Preliminary studies on V(III) determination in the form of picnolate complex using HR ICP-MS 

Lucija Knežević1, Jelena Mandić2, Igor Živković1, Dario Omanović1, and Elvira Bura Nakić1
Lucija Knežević et al.
  • 1Ruđer Bošković Institute, Bijenička cesta 54, 10 000 Zagreb, Croatia (lknezev@irb.hr)
  • 2Institute of Oceanography and Fisheries, Šetalište Ivana Meštrovića 63, 21000 Split, Croatia

In the environment vanadium(V) is found in three oxidation states (III, IV and V) depending on physicho-chemical conditions (pH, Eh, ionic strength, its concentration, biology, organic matter content ect.) of certain environmental medium [1]. Knowledge of V species distribution is to this date very scarce due to its complex aquatic chemistry as well as modern analytical intrumentation constraints [2,3]. Especially, methods on accurate V(III) species determination in complex environmental matrices are poorly developed which makes estimation of V biogeochemical cycle uncomplete. It is known that V(III) is expected to be stable in strongly anoxic or euxinic conditions, such as sulphide-containing water samples or sediments. Furthermore, high affinity towards adsorption on various colloids found in natural aquatic systems as well as formation of strong complexes with various organic ligands is presumed. Possible formation of V(III) in certain aquatic environments can contribute to removal of V into sediments [2]. Therefore, determination of V(III) in natural environmental samples is highly needed for accurate estimation of V bioavailability, mobility and toxicitiy.

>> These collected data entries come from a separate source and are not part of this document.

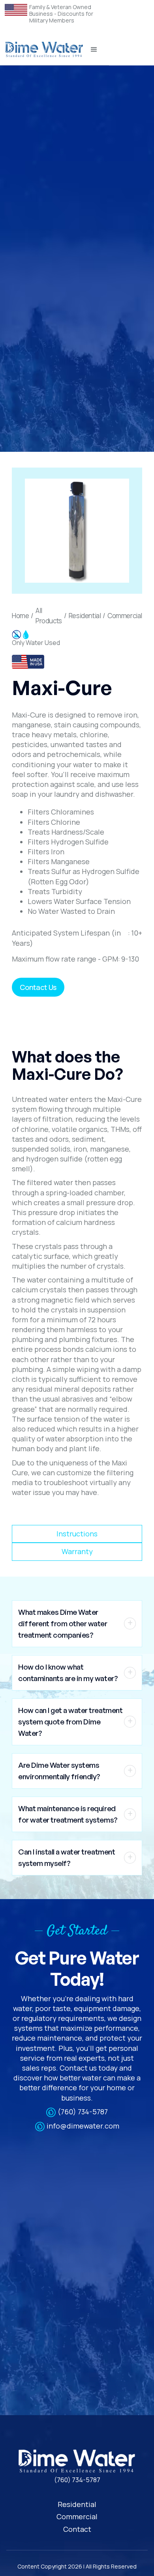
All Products (49, 615)
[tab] (77, 1534)
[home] (44, 50)
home (20, 615)
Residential (85, 615)
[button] (94, 49)
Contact (77, 2529)
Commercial (124, 615)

Method developed by Yatirajam et al. (1979) was used in order to establish V(III) stability in various model solutions [4]. Procedure is based on the formation of selective complexes of V(III) and picnolic acid in respect to V(IV) and V(V) species present in samples. Upon complexation, V(III) species are then extracted into chloroform. Extracts were evaporated to dryness and the remaining content was dissolved in 2% HNO3. Samples were then measured using HR ICP-MS analytical intrumentation. For measurements using spectrophotometry, samples were measured immidiately upon extraction. Studies so far show good selectivity, reproducibility and accuracy which offers a promising method for V(III) determination in natural samples. Stated findings are planned to be further applied on natural anoxic sediment samples of Mljet and Rogoznica lakes (Croatia).

Literature:

  • Huang, J.H.; Huang, F.; Evans, L.; Glasauer, S. Vanadium: Global (bio)geochemistry. Chem. Geol. 2015, 417, 68–89, doi:10.1016/j.chemgeo.2015.09.019.
  • Gustafsson, J.P. Vanadium geochemistry in the biogeosphere –speciation, solid-solution interactions, and ecotoxicity. Appl. Geochemistry 2019, 102, 1–25, doi:10.1016/j.apgeochem.2018.12.027.
  • Costa Pessoa, J. Thirty years through vanadium chemistry. J. Inorg. Biochem. 2015, 147, 4–24, doi:10.1016/j.jinorgbio.2015.03.004.
  • Yatirajam. V, Arya, S.P. EXTRACTION DETERMINATION AS VANADIUM ( II1 ) OF VANADIUM. Talanta 1978, 26, 60.

How to cite: Knežević, L., Mandić, J., Živković, I., Omanović, D., and Bura Nakić, E.: Preliminary studies on V(III) determination in the form of picnolate complex using HR ICP-MS , EGU General Assembly 2022, Vienna, Austria, 23–27 May 2022, EGU22-9099, https://doi.org/10.5194/egusphere-egu22-9099, 2022.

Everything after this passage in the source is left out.